DATA IN THIS EXERCISE:
## start
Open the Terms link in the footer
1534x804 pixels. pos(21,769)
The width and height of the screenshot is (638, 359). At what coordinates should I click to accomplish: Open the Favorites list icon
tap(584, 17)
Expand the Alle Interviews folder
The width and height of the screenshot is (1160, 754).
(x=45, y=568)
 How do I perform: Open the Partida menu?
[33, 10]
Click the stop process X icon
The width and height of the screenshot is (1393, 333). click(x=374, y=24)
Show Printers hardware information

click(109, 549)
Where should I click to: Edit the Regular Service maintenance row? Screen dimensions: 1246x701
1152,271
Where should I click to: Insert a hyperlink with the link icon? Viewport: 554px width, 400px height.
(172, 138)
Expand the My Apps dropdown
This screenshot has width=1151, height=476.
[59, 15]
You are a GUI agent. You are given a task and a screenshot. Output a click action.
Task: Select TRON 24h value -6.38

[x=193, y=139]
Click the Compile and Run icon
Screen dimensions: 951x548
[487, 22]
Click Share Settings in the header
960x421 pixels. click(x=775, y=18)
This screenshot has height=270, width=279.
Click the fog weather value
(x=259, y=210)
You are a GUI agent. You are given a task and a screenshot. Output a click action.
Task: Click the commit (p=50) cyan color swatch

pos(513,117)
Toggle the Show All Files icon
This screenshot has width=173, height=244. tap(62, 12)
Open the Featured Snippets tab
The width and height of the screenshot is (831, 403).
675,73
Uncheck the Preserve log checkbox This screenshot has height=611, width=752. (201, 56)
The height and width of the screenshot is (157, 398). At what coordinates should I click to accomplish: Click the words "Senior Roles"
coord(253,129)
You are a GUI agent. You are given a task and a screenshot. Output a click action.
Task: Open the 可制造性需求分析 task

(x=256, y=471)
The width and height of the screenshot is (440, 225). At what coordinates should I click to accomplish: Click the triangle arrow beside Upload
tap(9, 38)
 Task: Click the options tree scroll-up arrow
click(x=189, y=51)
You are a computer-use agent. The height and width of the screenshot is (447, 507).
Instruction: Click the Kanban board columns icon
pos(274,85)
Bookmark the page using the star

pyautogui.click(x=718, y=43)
## end
GIVEN INSTRUCTION: Copy every row above word for word, keeping the same order and line breaks.

EXERCISE ANSWER:
Open the Terms link in the footer
1534x804 pixels. pos(21,769)
The width and height of the screenshot is (638, 359). At what coordinates should I click to accomplish: Open the Favorites list icon
tap(584, 17)
Expand the Alle Interviews folder
The width and height of the screenshot is (1160, 754).
(x=45, y=568)
 How do I perform: Open the Partida menu?
[33, 10]
Click the stop process X icon
The width and height of the screenshot is (1393, 333). click(x=374, y=24)
Show Printers hardware information

click(109, 549)
Where should I click to: Edit the Regular Service maintenance row? Screen dimensions: 1246x701
1152,271
Where should I click to: Insert a hyperlink with the link icon? Viewport: 554px width, 400px height.
(172, 138)
Expand the My Apps dropdown
This screenshot has width=1151, height=476.
[59, 15]
You are a GUI agent. You are given a task and a screenshot. Output a click action.
Task: Select TRON 24h value -6.38

[x=193, y=139]
Click the Compile and Run icon
Screen dimensions: 951x548
[487, 22]
Click Share Settings in the header
960x421 pixels. click(x=775, y=18)
This screenshot has height=270, width=279.
Click the fog weather value
(x=259, y=210)
You are a GUI agent. You are given a task and a screenshot. Output a click action.
Task: Click the commit (p=50) cyan color swatch

pos(513,117)
Toggle the Show All Files icon
This screenshot has width=173, height=244. tap(62, 12)
Open the Featured Snippets tab
The width and height of the screenshot is (831, 403).
675,73
Uncheck the Preserve log checkbox This screenshot has height=611, width=752. (201, 56)
The height and width of the screenshot is (157, 398). At what coordinates should I click to accomplish: Click the words "Senior Roles"
coord(253,129)
You are a GUI agent. You are given a task and a screenshot. Output a click action.
Task: Open the 可制造性需求分析 task

(x=256, y=471)
The width and height of the screenshot is (440, 225). At what coordinates should I click to accomplish: Click the triangle arrow beside Upload
tap(9, 38)
 Task: Click the options tree scroll-up arrow
click(x=189, y=51)
You are a computer-use agent. The height and width of the screenshot is (447, 507).
Instruction: Click the Kanban board columns icon
pos(274,85)
Bookmark the page using the star

pyautogui.click(x=718, y=43)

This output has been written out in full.